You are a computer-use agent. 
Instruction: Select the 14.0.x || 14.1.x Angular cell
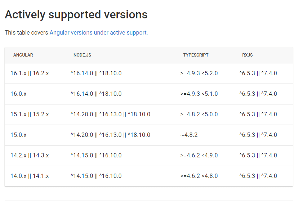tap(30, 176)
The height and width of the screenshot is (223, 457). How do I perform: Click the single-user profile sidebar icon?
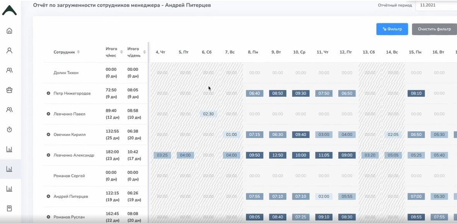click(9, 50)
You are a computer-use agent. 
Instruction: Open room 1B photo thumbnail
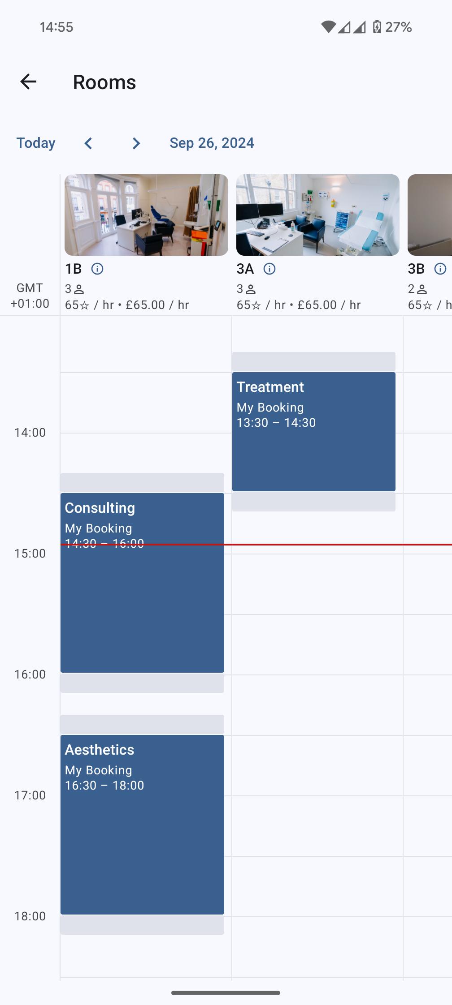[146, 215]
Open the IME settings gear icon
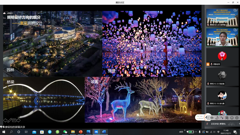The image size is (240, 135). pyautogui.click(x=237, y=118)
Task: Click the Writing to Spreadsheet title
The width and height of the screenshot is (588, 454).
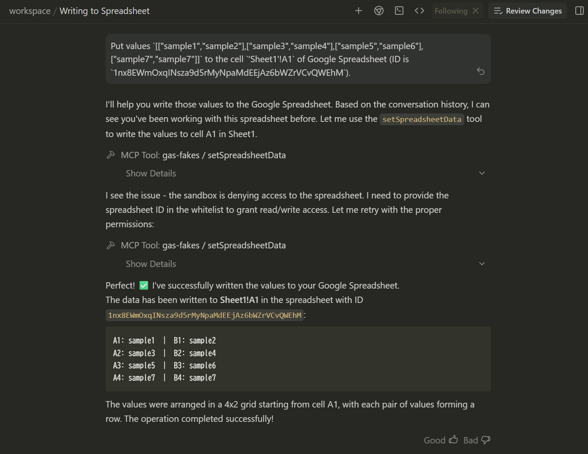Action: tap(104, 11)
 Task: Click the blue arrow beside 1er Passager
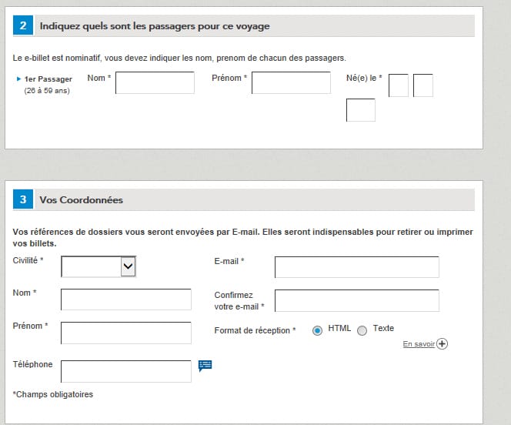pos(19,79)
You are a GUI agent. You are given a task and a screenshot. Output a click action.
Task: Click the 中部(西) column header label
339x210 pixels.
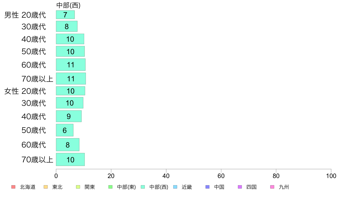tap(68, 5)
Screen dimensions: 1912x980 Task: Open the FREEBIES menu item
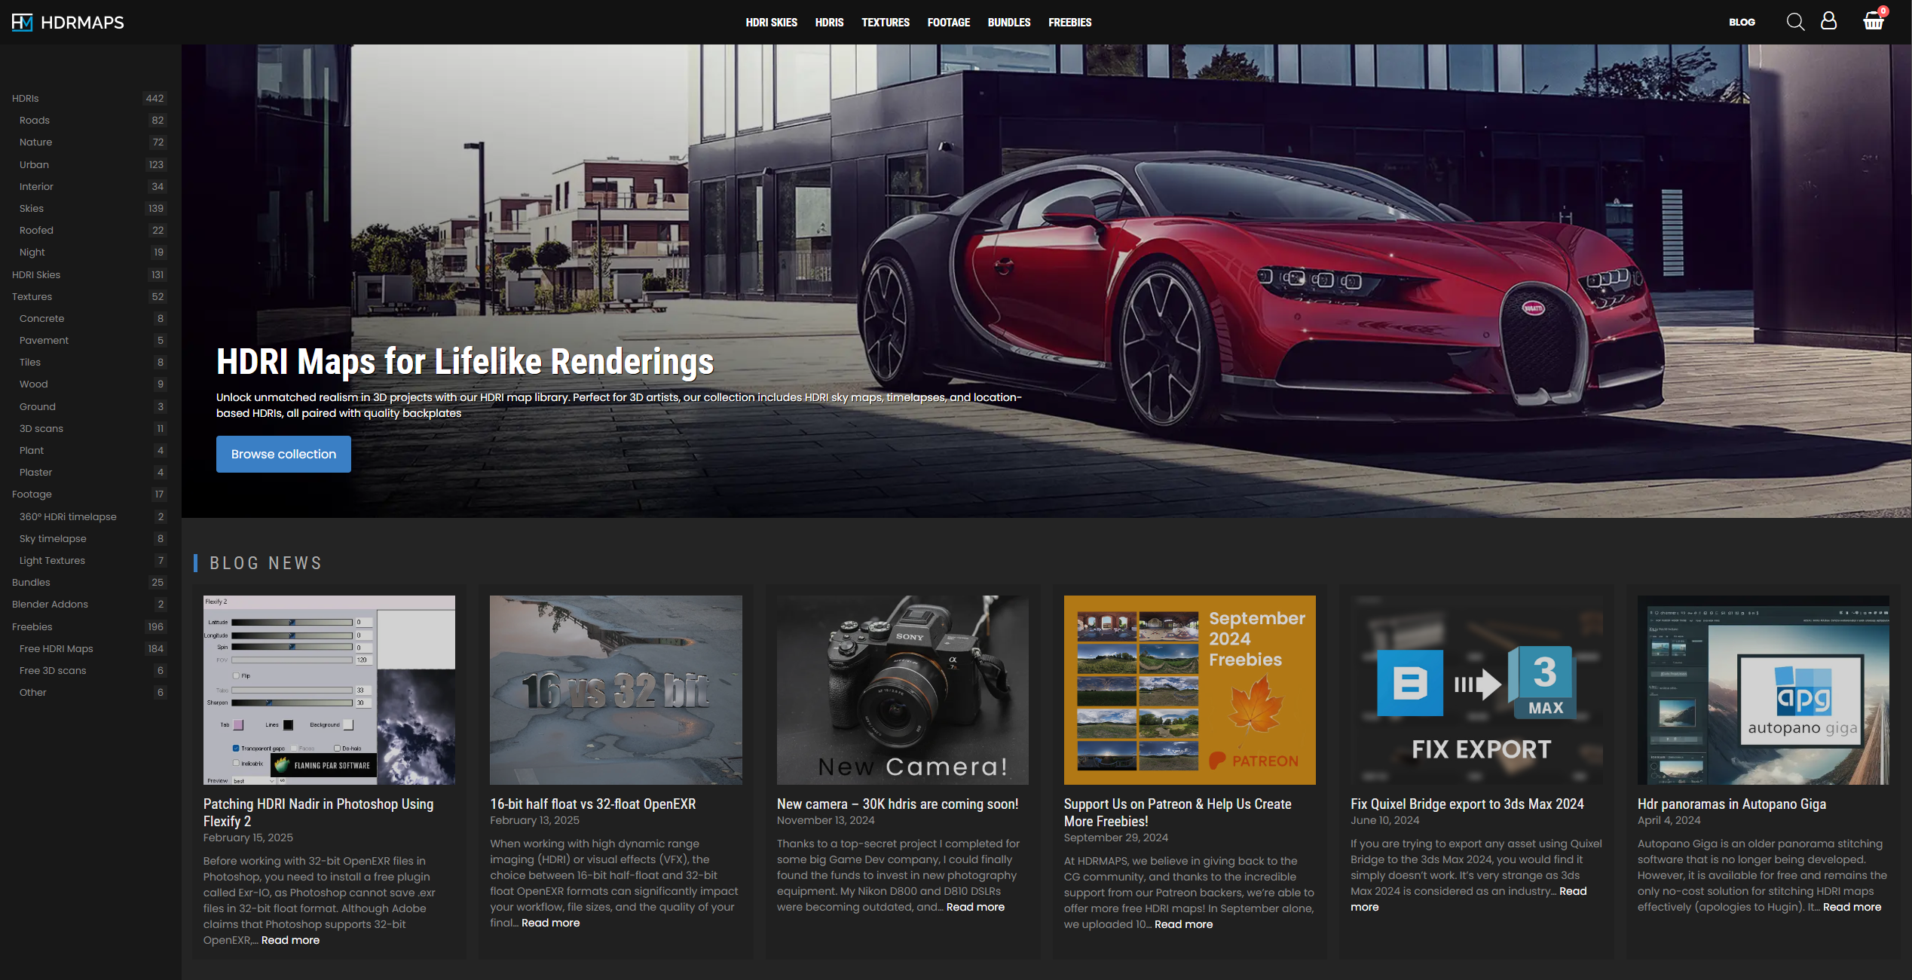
_ _ _
What the task requires
The entries above are to be retyped exactly, with each picture left out.

Response to this exercise
You are a computer-use agent. 
Instruction: Select the 14.0.x || 14.1.x Angular cell
tap(30, 176)
The height and width of the screenshot is (223, 457). How do I perform: Click the single-user profile sidebar icon?
click(9, 50)
You are a computer-use agent. 
Instruction: Open room 1B photo thumbnail
[146, 215]
Open the IME settings gear icon
The image size is (240, 135). pyautogui.click(x=237, y=118)
Task: Click the Writing to Spreadsheet title
The width and height of the screenshot is (588, 454).
Action: tap(104, 11)
 Task: Click the blue arrow beside 1er Passager
pos(19,79)
You are a GUI agent. You are given a task and a screenshot. Output a click action.
Task: Click the 中部(西) column header label
339x210 pixels.
tap(68, 5)
Screen dimensions: 1912x980 Task: Open the FREEBIES menu item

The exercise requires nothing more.